Deborah Anita Sival, Marina Tijssen, Dineke Verbeek

Last modified: 2018-09-09


Background: Classically, dystonia is attributed to dysfunctional basal ganglia, but recent evidence points to disturbances within a wider inter-connecting network, i.e. the cerebello-thalamo-basal ganglia pathway. Analogously, we hypothesized that abnormal (mal)adaptive plasticity within the cerebello-thalamo-basal ganglia pathway could also explain the frequent presence of dystonic features in young patients with Early Onset Ataxia (EOA). In children with EOA, the prevalence and pathogenesis of comorbid dystonia is still unclear.
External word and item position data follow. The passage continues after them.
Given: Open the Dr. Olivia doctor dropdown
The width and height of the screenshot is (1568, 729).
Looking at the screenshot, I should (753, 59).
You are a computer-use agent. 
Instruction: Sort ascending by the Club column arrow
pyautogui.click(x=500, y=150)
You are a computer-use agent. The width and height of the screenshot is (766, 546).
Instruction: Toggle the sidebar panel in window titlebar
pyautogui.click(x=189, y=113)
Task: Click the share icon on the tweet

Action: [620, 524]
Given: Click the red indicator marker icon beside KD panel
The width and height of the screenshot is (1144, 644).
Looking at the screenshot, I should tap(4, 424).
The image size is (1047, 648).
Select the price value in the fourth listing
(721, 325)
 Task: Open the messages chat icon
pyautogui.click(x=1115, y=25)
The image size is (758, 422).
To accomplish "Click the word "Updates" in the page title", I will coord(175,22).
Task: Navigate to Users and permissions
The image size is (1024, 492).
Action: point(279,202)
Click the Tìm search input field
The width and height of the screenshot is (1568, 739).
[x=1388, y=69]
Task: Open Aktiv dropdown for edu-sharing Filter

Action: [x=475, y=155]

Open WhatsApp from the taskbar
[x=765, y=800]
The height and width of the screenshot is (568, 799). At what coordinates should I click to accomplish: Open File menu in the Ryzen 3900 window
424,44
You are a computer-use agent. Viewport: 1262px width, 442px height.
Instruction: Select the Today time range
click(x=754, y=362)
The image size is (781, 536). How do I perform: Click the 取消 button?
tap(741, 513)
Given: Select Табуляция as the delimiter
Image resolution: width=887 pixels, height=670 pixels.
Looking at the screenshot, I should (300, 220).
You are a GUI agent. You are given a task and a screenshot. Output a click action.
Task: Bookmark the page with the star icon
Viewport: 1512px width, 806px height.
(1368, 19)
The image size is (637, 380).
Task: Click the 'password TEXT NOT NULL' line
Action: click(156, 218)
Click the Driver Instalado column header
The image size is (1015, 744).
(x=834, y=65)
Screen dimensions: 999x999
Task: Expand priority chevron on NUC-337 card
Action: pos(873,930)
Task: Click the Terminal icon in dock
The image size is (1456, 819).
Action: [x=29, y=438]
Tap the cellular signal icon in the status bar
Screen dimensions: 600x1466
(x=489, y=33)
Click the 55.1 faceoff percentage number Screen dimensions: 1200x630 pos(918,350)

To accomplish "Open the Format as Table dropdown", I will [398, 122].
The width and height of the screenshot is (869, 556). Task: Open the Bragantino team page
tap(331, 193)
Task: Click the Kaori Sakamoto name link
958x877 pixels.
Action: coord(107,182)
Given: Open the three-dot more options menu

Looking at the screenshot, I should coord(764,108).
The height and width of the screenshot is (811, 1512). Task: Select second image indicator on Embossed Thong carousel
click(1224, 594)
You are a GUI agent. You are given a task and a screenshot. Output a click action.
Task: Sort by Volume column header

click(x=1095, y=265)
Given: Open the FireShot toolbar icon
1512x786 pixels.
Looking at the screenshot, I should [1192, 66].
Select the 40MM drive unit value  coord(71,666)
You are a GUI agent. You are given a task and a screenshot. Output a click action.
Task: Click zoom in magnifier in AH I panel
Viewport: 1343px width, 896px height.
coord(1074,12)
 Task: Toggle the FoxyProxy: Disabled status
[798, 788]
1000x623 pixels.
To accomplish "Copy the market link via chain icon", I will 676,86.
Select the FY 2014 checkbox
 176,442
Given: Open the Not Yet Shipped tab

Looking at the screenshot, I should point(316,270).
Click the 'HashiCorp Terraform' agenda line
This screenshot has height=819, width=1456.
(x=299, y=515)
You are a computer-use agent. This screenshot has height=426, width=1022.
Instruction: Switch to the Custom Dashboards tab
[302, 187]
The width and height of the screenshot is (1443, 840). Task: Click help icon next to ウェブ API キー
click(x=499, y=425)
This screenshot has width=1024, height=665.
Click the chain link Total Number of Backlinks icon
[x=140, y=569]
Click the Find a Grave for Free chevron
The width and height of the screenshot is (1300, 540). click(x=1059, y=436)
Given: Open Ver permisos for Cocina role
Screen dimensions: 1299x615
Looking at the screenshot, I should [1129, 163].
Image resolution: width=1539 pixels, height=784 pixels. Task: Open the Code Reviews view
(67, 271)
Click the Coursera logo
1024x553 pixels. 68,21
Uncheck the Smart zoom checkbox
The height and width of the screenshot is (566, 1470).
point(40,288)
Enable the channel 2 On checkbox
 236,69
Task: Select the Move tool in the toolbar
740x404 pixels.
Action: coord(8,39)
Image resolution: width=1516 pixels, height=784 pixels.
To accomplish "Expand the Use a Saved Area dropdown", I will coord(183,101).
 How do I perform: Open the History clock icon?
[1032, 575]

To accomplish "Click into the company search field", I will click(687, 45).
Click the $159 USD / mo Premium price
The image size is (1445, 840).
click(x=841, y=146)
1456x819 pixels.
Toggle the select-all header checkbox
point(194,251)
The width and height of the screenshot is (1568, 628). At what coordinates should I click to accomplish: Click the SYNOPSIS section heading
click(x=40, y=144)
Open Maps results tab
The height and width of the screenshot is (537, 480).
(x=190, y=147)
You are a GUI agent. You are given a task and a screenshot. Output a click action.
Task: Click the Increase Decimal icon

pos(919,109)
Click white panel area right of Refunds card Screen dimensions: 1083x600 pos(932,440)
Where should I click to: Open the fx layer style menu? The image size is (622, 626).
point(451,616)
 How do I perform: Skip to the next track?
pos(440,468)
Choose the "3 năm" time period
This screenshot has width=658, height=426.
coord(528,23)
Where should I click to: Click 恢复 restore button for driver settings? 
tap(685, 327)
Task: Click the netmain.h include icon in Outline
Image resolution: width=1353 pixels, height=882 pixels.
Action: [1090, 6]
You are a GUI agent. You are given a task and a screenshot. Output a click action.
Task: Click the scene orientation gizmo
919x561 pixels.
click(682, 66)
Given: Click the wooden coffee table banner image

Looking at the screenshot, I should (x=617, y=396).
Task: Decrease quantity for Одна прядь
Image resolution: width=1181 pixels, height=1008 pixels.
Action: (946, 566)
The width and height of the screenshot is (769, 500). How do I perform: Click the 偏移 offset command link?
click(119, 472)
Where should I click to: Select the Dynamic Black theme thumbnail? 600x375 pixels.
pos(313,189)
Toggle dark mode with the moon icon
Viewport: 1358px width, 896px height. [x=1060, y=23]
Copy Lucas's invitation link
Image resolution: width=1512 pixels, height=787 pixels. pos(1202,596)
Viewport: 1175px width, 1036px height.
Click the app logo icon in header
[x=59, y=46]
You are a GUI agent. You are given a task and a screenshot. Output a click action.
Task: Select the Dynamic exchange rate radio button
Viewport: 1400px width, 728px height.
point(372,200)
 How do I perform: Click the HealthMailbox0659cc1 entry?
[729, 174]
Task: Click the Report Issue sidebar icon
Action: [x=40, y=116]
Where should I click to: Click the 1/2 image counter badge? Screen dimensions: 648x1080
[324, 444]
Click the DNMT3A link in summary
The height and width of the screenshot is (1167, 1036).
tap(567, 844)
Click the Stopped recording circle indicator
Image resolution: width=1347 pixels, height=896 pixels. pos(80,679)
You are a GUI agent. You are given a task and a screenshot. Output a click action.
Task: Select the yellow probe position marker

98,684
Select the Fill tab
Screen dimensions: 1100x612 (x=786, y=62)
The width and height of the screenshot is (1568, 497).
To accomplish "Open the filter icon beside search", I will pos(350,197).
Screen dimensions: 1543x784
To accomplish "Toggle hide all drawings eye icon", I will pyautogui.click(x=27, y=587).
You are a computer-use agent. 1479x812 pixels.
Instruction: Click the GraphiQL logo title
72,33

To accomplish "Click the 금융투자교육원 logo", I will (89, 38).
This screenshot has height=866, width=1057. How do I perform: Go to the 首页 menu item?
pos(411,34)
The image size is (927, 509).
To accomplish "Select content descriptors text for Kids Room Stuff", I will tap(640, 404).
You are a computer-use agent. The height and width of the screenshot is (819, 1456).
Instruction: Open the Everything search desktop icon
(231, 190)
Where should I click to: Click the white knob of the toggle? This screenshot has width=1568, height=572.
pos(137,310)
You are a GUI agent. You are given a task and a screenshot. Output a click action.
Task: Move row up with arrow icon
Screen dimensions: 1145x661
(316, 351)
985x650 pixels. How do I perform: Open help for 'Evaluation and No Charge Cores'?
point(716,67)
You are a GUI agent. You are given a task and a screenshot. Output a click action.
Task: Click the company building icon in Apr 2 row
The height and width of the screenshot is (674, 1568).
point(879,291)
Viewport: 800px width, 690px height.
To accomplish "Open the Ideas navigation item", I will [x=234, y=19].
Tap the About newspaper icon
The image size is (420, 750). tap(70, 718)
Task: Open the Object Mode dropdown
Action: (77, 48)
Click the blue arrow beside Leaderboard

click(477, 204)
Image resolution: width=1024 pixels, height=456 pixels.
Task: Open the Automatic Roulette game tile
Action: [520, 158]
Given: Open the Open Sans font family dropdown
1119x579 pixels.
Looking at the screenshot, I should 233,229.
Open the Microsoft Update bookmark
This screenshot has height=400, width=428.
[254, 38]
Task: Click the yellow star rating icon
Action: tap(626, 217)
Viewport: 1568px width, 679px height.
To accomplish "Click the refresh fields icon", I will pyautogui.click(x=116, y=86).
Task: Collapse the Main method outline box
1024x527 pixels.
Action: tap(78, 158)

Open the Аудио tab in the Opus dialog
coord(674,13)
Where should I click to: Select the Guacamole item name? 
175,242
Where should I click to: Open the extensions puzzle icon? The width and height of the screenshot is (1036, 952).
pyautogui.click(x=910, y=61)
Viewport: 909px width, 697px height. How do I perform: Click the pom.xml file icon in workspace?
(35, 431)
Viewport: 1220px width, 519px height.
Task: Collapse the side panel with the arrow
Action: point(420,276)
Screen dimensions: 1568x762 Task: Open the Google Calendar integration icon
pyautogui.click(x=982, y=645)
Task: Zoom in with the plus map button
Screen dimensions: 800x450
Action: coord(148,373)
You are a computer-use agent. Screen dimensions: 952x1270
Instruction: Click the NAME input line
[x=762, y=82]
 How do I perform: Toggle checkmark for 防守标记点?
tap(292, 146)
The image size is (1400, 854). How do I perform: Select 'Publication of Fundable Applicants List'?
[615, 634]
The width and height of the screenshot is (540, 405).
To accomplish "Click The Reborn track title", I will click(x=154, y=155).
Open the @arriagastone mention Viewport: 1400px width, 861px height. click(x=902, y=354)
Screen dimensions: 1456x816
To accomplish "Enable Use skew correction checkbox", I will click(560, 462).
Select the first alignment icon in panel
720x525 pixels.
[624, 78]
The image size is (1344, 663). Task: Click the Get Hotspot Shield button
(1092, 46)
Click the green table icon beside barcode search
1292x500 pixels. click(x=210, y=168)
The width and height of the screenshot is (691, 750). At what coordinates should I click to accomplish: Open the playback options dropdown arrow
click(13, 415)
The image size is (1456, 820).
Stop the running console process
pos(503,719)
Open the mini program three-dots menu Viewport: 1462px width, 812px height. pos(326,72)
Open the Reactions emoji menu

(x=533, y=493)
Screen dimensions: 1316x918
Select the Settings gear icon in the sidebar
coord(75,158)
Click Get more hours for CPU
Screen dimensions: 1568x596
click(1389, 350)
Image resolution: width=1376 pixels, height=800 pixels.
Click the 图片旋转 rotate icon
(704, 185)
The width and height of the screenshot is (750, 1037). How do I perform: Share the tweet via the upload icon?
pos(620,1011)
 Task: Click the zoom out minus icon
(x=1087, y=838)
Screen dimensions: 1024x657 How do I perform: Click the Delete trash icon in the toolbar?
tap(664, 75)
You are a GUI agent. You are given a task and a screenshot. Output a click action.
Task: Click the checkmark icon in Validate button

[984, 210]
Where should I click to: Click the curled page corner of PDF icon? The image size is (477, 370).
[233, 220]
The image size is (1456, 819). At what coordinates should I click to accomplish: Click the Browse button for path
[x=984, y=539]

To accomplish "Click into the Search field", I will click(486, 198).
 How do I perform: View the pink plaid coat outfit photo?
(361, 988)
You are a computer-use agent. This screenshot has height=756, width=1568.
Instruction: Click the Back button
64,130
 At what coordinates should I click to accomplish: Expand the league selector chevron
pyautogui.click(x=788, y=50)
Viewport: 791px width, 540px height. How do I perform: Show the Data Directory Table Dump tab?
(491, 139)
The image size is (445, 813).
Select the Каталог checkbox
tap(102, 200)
We reasoned that the identification of co-expressed genes involved in EOA, AOA (Adult Onset Ataxia) and dystonia could elucidate shared biological pathways.
Methods:  In a historic cohort of 36 well-phenotyped EOA children,1 we retrospectively determined the prevalence of comorbid dystonia. Furthermore, we determined gene co-expression by GeneNetwork* and PANTHER software.2
Results: In pediatric EOA, the prevalence of comorbid dystonic features was 67% (24/36), as assessed by 2 (mean) of 6 movement disorder experts. GeneNetwork* analysis revealed a 9-fold overrepresentation of co-expressed genes involved in GABA receptor activity (in EOA and AOA) and an 11-fold overrepresentation of genes for tricarboxylic acid, involved in ATP production and GABA synthesis (in EOA, AOA and dystonia).
Conclusion: In EOA, the prevalence of comorbid dystonic features seems relatively high (EOA 67% vs AOA 14-54%). Our gene co-expression data suggest that hampered mitochondrial energy production and GABA synthesis (the neurotransmitter of Purkinje cells) may contribute to the pathogenesis of comorbid dystonia in EOA patients. In EOA, these results may support a direct (metabolic) and indirect (maladaptive network plasticity) pathway underlying comorbid dystonia.